- **Document passage**:
= = = = = = =

What Is General Liability Insurance?
General liability — often abbreviated CGL for Commercial General Liability — covers your legal exposure to third parties when something at your property causes bodily injury or property damage. The "third party" is anyone who isn't you or your employee, which on a short-term rental almost always means a guest, a member of a guest's group, or a neighbor whose property is damaged by something originating at yours. The Insurance Information Institute describes CGL as the foundation of any business-property liability program — and an STR operator is a business operator the moment the property is listed for nightly rent.
It doesn't pay you when your roof leaks. It pays the guest who slipped on a wet pool deck and broke an ankle, or the neighbor whose fence was damaged when a guest's party got out of hand. It funds the legal defense and the settlement or judgment, up to the policy limit. A typical STR general liability policy carries a per-occurrence limit (the most paid for any single claim), a general aggregate (the most paid across all claims in a policy period), and separate sub-limits for Medical Payments (no-fault first-aid coverage regardless of negligence), Personal & Advertising Injury, and Damage to Premises Rented to You.

= = = = = = =

[Collected data entries]
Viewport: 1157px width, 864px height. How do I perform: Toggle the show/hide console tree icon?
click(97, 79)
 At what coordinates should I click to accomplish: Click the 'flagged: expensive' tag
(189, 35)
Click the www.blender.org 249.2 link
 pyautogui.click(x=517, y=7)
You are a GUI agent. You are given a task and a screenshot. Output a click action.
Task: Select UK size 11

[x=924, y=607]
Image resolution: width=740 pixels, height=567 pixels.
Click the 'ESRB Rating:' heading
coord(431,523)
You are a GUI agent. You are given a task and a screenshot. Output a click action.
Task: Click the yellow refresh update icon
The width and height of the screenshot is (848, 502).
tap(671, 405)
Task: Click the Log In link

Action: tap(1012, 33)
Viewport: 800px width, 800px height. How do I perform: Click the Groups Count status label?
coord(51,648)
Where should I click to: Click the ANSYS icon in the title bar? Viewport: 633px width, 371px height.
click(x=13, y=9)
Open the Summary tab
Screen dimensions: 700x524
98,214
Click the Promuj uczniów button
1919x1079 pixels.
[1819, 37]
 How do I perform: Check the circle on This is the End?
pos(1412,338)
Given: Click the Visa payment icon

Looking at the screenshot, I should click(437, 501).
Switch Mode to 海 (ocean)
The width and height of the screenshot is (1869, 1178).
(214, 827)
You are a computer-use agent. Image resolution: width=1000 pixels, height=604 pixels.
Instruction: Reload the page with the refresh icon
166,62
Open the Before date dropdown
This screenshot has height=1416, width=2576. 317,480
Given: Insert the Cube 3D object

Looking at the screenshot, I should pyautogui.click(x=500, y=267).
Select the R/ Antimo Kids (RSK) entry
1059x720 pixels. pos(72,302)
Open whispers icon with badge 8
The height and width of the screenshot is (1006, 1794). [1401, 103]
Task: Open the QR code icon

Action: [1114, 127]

= = = = = = =

- **Your assignment**: Please rewrite the paragraph of the general liability insurance text beginning "It doesn't pay you when your roof leaks" as a short bulleted list that keeps its main facts. The data above is separate material and has no connection to the general liability insurance text.

- **Result below**:
- Does not cover damage to your own property, such as a leaking roof.
- Pays third parties, such as a guest injured on a wet pool deck or a neighbor whose fence was damaged by a guest's party.
- Funds the legal defense and the settlement or judgment, up to the policy limit.
- A typical STR policy has:
  - a per-occurrence limit (the most paid for any single claim)
  - a general aggregate (the most paid across all claims in a policy period)
  - separate sub-limits for Medical Payments (no-fault first-aid coverage regardless of negligence), Personal & Advertising Injury, and Damage to Premises Rented to You